- _What to do_:
**a.** Answer these questions from the passage on Rorschach's inkblot scoring, marking each answer the same way:
(i) What did Rorschach call a response in which the person described the entire image?
(ii) Which patients gave no movement or colour responses and saw no human figures?
(iii) What did Rorschach think his tool was particularly potent at detecting?
**b.** Could you carry on the passage about Rorschach's inkblot scoring from its last sentence?

- _Text shown_:
Content starts

To Rorschach’s surprise, his images soon proved predictive of mental disorders that were hard to differentiate any other way. He next started the hard work of coming up with a marking scheme. He recorded when a person gave a “whole” response (whether he or she described the entire image) or a “partial” one, whether the focus was on “form” (it’s a bat) or colour or both (it’s a black bat), and whether the testee mentioned movement of any kind (“two elephants kissing” as opposed to “two elephants”). He also kept track of the human, animal and anatomical images seen, and the percentage of “poor” form answers (“that might be a dog; maybe it’s a cloud”).

Patterns quickly emerged. Bipolar patients in a depressive phase gave no movement or colour responses and saw no human figures, but people with schizophrenic depression would frequently give movement answers. Rorschach thought, as his supporters still do, that he had crafted a valuable diagnostic tool, particularly potent in detecting latent or hidden psychosis.

Content ends

- _Excerpted data_:

Content starts

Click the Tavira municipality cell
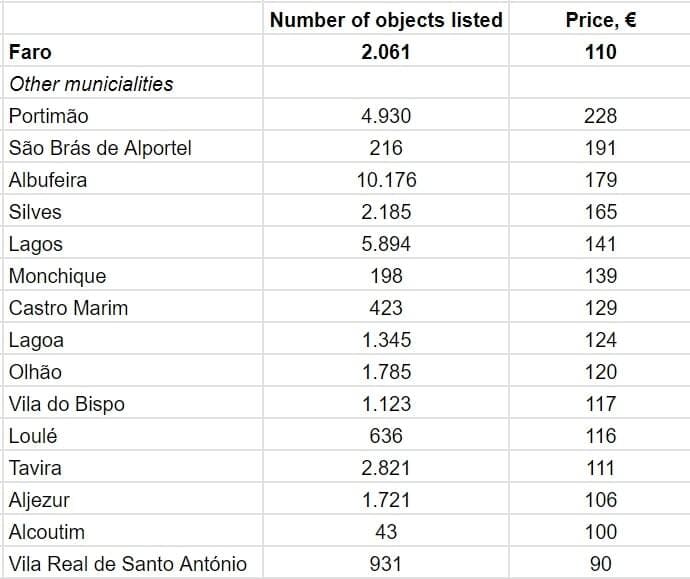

Content ends
Content starts

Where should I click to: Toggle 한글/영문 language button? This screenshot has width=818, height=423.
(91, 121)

Content ends

- _Task-by-task answers_:
**a.**
(i) A "whole" response.
(ii) Bipolar patients in a depressive phase.
(iii) Latent or hidden psychosis.

**b.**
That was the aspect of the Rorschach test that brought it such a resounding welcome in America, where it was adopted by the military during the Second World War and used at the Nuremberg war crimes trials and in countless job interviews. Properly applied and marked, the test works, says Searls. It does so by slipping by our defences, because “our brains are more visual than verbal. It really does tap into something more primal and emotional, so an unbalanced person is going to often fall apart on a Rorschach test, even if they don’t on other tests.” We understandably see what we see, but the mystery of the Rorschach is how often we cannot refrain from revealing our perceptions, Searls points out, citing one case where an applicant for a job with children knew that he shouldn’t be talking about all the “sexually violent stuff” he saw, but couldn’t stop himself.

The Rorschach test’s impact eventually, and inevitably, faded in the face of forces that eroded its authority: individualism, relativism, pharmacological advances and a demand for clear, quantifiable results. Perhaps the Rorschach is a metaphor after all. What society sees in it—a window into the psyche or the next thing to a parlour trick—is a direct reflection of what we expect of psychology.